Fora isso, o streaming ainda não é capaz de reproduzir a mesma experiência de um console ou um PC. Entre outros problemas, por exemplo, há um inevitável atraso entre o momento em que o jogador dá um comando no controle e a resposta do personagem no jogo a esse comando. É algo imperceptível na maioria dos games, mas que pode incomodar jogadores mais exigentes, especialmente em títulos que exigem mais precisão, como games de tiro, corrida, ritmo e luta.

A tentativa de incorporar videogames a outros aparelhos não é uma ideia nova, ainda que com abordagens distintas – e, claro, limitados pela tecnologia da época.

A japonesa Sharp lançou em 1983 a Sharp Nintendo Television, que unia uma TV de 14 ou 19 polegadas e um Famicom (o NES, popularmente conhecido por aqui como Nintendinho). Em 1990, ofereceu o Super Famicom Naizou TV SF1, que tinha tela de 14 ou 21 polegadas e embutia um Super Famicom (a versão japonesa do Super Nintendo).

Super Famicom Naizou TV SF1 - Wikimedia Commons - Wikimedia Commons

A Super Famicom Naizou TV SF1 tinha um Super Famicom embutido e se destacava pela praticidade e qualidade de imagem

Imagem: Wikimedia Commons

Ambos produziam imagens de melhor qualidade do que um videogame ligado tradicionalmente à TV por meio de cabos. E, claro, economizavam espaço e eliminavam os fios. Apesar disso, nunca se popularizaram.

A Sony também tentou, com o PSX (ou PlayStation X), em 2003. Era uma espécie de central multimídia com várias funções, como gravação de DVDs, capacidade de sintonizar sinal de TV e armazenar arquivos de mídia. E também era um PlayStation 2, um dos consoles mais populares de todos os tempos. Bastava conectar dois controles de PS2 e inserir o disco do jogo.

Na prática, porém, o PSX ficou restrito ao Japão e teve vida curta.

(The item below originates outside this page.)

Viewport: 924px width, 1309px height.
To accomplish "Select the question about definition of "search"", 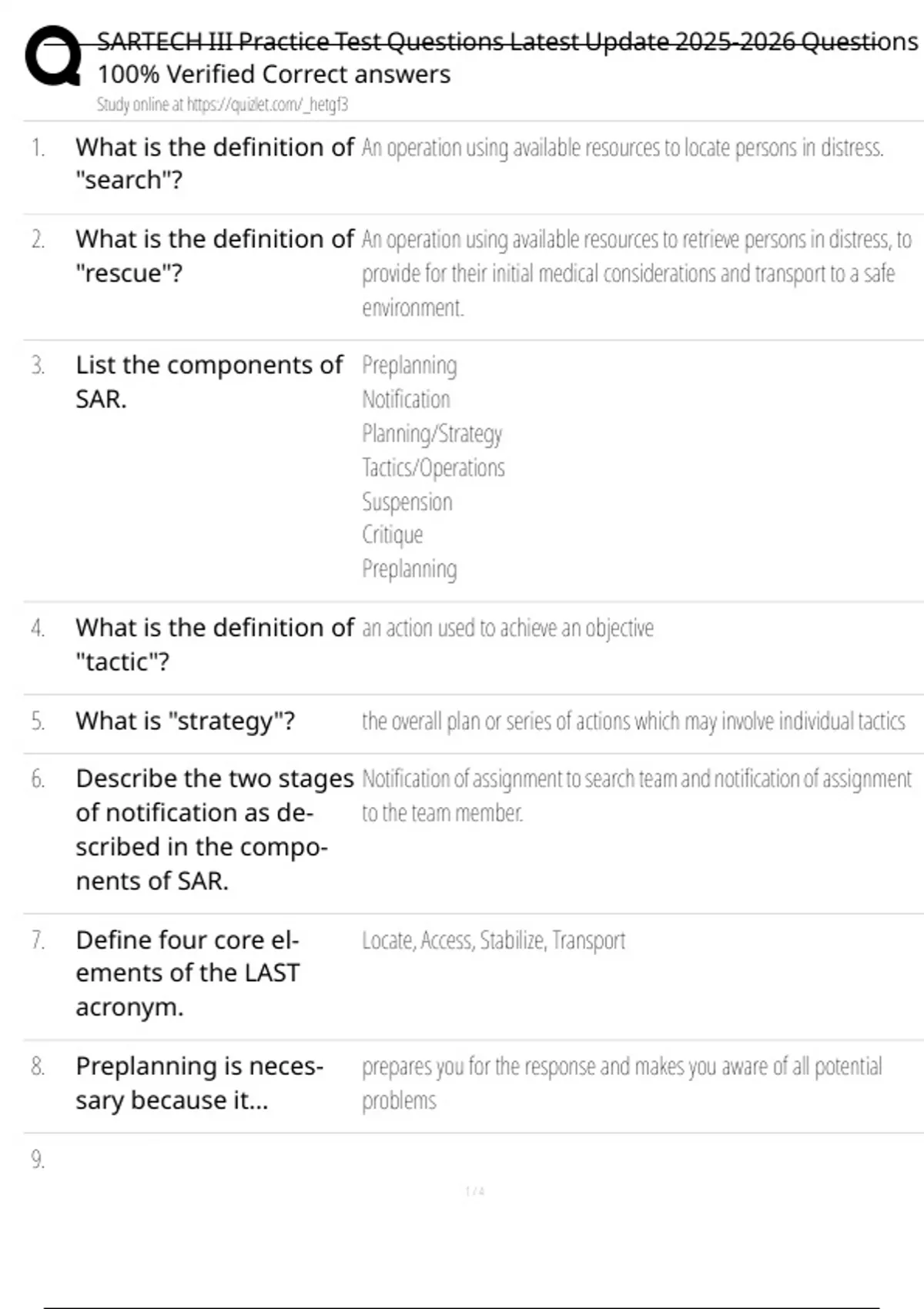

Foi descontinuado em 2005.

PSX PS2 - Reprodução - Reprodução

O PSX foi uma aposta da Sony para ter um “tudo em um”: era gravador e reprodutor de DVDs, sintonizava TV e funcionava como um PS2

Imagem: Reprodução

Por fim, há uma questão fundamental: uma vez que é obra da Microsoft, o Keystone deve se limitar a ser uma interface para o xCloud apenas.

Sony e Nintendo podem até lançar suas versões no futuro, mas até que isso ocorra (se ocorrer), fãs de franquias extremamente populares, como God of War e Mario, ainda terão que recorrer aos consoles desses fabricantes (ou a um PC, no caso de alguns jogos da Sony).

Nada disso, porém, quer dizer que o Keystone está fadado ao fracasso, muito pelo contrário. A ideia de democratizar, baratear e, acima de tudo, facilitar o acesso aos games é uma cartada excelente da Microsoft, que a consolida como a empresa que dita os rumos do setor.

A se confirmar o seu lançamento, o Keystone tem tudo para ser um passo inovador na indústria, mas ainda é cedo demais para cravarmos que ele representa uma revolução capaz de mudar por completo uma indústria com meio século de existência.